» **Extrait du document**

========================================

Secondé par le contrebassiste Mathias Demoulin et le batteur Patrick Dufresne, le comédien et metteur en scène, chanteur et dramaturge Thierry Romanens porte en bandoulière une besace de mots tour à tour curieux et euphoriques. Avouant sans encombre au détour du spectacle, «je patauge un peu alors qu’il y a tout là-dedans, t’es plus le même après avoir lu ça», l’artiste s’adosse non sans humilité et gourmandise à une partition mobile, Le jeu des questions et de l’embarras. Soit un texte inédit que l’écrivain a remis au comédien chantant. En replantant la poésie d’Alexandre Voisard au milieu de nos quotidiens réenchantés, il en délivre l’essence foisonnante d’inventivités stylistiques. Rencontre avec Thierry Romanens.
Vous ouvrez le spectacle sur une respiration et une attente un brin burlesque et absurde.
Thierry Romanens: Comme souvent dans les projets, il existe l’idée de l’attente. Ici celle d’un poète et prosateur, Alexandre Voisard, qui ne pouvait in fine faire partie du spectacle. L’attente du poète est en elle-même est un vrai ressort dramaturgique passionnant. D’où le désir de créer une situation en scène où le poète attendu ne vient pas. Ou parfois vient-il?
A l’origine, je revendique un engagement profond, du type missionnaire face à ce texte Le jeu des questions et de l’embarras que m’a confié son auteur. C’est extrêmement touchant. Oui, c’est la toute première fois dans ma vie qu’un texte inédit m’est donné. Alexandre Voisard me dit alors en substance ne pouvoir faire partie de l’histoire tout en me suggérant d’en faire quelque chose. C’est un sentiment fort dans nos métiers, où l’on côtoie parfois un sentiment d’inutilité. Et tout d’un coup cela révèle des mondes et un être aux mondes que l’on veut partager.
C’est ce qui résonne de moi en lui. L’homme a été rapidement touché par la manière dont je m’emparais de ses textes. En d’autres termes, je les ai parcourus comme un sanglier, prenant ainsi ce matériau à la hussarde tout en me l’appropriant avec bienveillance. Disons plutôt que j’ai développé une sensibilité voulue proche de l’écrivain. Patiemment, j’essaye de comprendre, peut-être. Essayer d’entrer dans sa vision des choses, plus sûrement.

========================================

» **Extrait de données**

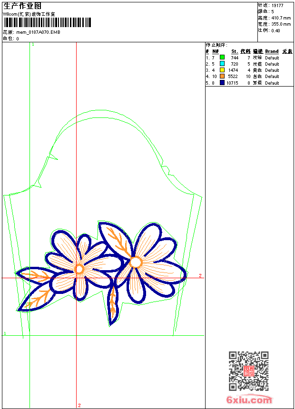Click the height value 410.7 mm

pyautogui.click(x=281, y=18)
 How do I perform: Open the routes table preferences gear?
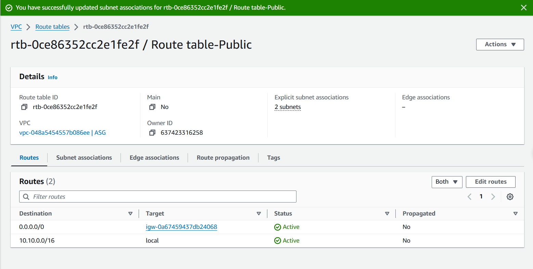510,196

========================================

» **Consigne**
Recopiez sans aucune modification le passage de l'entretien avec Thierry Romanens qui va de "Vous ouvrez le" jusqu'à "Ou parfois vient-il?". Seul l'extrait consacré à Thierry Romanens doit servir de base.

» **Réponse correcte**
Vous ouvrez le spectacle sur une respiration et une attente un brin burlesque et absurde.
Thierry Romanens: Comme souvent dans les projets, il existe l’idée de l’attente. Ici celle d’un poète et prosateur, Alexandre Voisard, qui ne pouvait in fine faire partie du spectacle. L’attente du poète est en elle-même est un vrai ressort dramaturgique passionnant. D’où le désir de créer une situation en scène où le poète attendu ne vient pas. Ou parfois vient-il?